Isabella had not seen Marie that morning; her trusty attendant, Donna Inez de Leon, had alone been with her, and had reported that she was calm and composed, and more like herself than she had been since her bereavement.  Time passed but slowly, and Catherine Pas, the same high-spirited maiden mentioned in a former chapter, perceiving that the Queen’s anxiety evidently increased as the hours waned, quietly left the chamber, unbidden, and even unseen.  A brief interval saw her return, and with a countenance so expressive of horrified bewilderment, as to excite the astonishment of all.

“Oh, madam!” she exclaimed, as she flew to the Queen’s seat, regardless of either decorum or rebuke; “Oh, madam, it has killed her; she is dying!”

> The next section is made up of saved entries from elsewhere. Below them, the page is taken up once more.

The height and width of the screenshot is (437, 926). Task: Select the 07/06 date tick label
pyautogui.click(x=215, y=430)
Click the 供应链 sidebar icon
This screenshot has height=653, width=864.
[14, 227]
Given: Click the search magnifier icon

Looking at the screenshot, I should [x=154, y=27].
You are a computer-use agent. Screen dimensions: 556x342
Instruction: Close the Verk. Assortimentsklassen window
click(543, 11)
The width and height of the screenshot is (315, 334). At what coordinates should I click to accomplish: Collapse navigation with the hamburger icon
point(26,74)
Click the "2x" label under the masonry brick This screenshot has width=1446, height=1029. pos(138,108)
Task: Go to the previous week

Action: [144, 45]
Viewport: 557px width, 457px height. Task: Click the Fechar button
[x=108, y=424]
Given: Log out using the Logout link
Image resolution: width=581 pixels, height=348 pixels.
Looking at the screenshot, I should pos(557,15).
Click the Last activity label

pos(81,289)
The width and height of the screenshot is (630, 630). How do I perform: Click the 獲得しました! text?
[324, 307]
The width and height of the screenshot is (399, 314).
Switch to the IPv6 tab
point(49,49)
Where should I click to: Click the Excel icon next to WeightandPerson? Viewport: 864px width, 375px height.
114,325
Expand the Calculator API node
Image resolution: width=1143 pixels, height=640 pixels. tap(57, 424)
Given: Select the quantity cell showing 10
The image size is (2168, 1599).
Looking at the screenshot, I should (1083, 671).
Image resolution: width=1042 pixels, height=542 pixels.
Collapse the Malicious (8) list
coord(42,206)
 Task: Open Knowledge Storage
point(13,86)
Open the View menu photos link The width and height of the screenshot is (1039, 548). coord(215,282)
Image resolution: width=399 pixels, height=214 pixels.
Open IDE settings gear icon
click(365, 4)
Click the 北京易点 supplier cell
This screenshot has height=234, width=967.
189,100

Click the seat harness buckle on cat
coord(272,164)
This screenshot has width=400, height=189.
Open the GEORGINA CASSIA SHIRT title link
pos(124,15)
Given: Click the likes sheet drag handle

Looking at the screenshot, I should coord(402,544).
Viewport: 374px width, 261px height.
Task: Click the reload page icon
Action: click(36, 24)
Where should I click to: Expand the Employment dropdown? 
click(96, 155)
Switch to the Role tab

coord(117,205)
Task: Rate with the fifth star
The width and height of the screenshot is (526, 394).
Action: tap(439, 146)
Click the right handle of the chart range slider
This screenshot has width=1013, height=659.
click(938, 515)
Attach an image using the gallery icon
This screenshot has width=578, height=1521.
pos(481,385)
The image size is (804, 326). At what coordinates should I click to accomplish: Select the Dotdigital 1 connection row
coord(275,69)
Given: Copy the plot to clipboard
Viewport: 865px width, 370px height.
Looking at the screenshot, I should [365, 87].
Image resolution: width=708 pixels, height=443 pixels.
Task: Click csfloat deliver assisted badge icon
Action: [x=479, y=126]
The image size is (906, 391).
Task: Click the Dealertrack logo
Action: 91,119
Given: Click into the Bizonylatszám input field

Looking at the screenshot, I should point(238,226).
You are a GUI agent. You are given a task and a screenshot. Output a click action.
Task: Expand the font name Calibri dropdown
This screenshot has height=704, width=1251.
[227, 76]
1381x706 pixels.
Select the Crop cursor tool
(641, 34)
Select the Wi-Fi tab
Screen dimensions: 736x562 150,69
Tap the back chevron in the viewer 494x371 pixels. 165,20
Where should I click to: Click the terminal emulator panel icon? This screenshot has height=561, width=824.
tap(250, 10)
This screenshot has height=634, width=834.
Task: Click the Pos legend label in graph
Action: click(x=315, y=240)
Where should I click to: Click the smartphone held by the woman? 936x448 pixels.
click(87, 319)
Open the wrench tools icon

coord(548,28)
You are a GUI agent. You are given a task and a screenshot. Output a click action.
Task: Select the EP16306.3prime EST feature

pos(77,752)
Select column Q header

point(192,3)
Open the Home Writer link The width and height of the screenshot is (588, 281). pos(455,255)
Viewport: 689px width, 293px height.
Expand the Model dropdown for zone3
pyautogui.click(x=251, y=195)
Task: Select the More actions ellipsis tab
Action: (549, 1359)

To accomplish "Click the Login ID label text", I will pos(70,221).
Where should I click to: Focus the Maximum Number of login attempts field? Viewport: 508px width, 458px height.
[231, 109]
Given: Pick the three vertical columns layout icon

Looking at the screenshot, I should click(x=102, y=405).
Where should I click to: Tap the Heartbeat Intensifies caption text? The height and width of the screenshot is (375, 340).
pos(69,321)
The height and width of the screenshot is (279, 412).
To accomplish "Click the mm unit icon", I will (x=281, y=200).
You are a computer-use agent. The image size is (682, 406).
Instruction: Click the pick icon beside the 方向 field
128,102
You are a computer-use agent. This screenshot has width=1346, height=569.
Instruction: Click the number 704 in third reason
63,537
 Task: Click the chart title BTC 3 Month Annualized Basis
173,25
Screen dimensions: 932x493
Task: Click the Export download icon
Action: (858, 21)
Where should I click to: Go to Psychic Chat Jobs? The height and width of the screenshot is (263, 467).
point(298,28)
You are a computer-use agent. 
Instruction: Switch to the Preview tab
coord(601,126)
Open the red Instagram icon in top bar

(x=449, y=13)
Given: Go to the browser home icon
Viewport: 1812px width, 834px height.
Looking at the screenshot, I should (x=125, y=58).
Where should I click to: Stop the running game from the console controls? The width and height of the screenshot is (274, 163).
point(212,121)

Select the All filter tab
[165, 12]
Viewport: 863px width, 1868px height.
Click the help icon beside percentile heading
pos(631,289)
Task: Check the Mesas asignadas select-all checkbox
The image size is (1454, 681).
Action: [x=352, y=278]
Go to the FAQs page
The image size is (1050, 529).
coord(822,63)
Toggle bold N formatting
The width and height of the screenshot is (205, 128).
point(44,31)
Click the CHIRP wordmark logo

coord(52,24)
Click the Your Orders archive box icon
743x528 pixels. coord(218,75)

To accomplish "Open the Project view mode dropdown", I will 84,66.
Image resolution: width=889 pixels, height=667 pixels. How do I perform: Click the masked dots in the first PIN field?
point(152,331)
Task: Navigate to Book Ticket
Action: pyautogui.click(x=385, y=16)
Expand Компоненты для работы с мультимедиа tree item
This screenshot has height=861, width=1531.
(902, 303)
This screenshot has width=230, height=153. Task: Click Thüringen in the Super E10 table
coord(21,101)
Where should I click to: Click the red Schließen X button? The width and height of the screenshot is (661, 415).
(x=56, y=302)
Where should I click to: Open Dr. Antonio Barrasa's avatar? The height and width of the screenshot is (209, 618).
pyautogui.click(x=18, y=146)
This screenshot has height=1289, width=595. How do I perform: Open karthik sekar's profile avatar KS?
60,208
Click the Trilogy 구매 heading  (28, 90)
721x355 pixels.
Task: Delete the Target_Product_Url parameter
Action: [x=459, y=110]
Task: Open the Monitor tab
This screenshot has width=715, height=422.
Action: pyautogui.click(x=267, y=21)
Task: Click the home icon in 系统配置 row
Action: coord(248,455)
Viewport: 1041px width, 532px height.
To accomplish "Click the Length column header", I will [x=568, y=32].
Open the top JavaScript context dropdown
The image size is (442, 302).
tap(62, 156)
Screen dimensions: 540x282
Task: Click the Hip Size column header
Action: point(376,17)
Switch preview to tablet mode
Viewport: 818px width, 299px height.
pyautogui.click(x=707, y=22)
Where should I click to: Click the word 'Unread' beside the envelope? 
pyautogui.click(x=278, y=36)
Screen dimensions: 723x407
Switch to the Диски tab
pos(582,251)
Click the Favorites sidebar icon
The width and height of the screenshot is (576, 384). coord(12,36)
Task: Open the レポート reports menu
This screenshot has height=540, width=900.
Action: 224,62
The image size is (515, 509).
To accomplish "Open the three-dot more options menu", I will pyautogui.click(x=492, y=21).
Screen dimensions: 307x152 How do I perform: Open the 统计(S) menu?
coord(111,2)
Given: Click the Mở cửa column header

“Dying!” repeated Isabella, and the whole strength of her character was put forth, to prevent her starting from her seat.  “Dying!—­who is dying?  Speak out, in Santa Maria’s name!”

“Donna Marie—­the poor, unhappy Marie; she has been borne from the hall!  Don Felix had her in his arms; I saw her; I followed them, and she looked dead, quite dead; they would not let me go to her at first, till I called them hard-hearted wretches!  And I have tried to rouse her, but I could not.  Oh, save her, gracious madam!  Do not let her die!”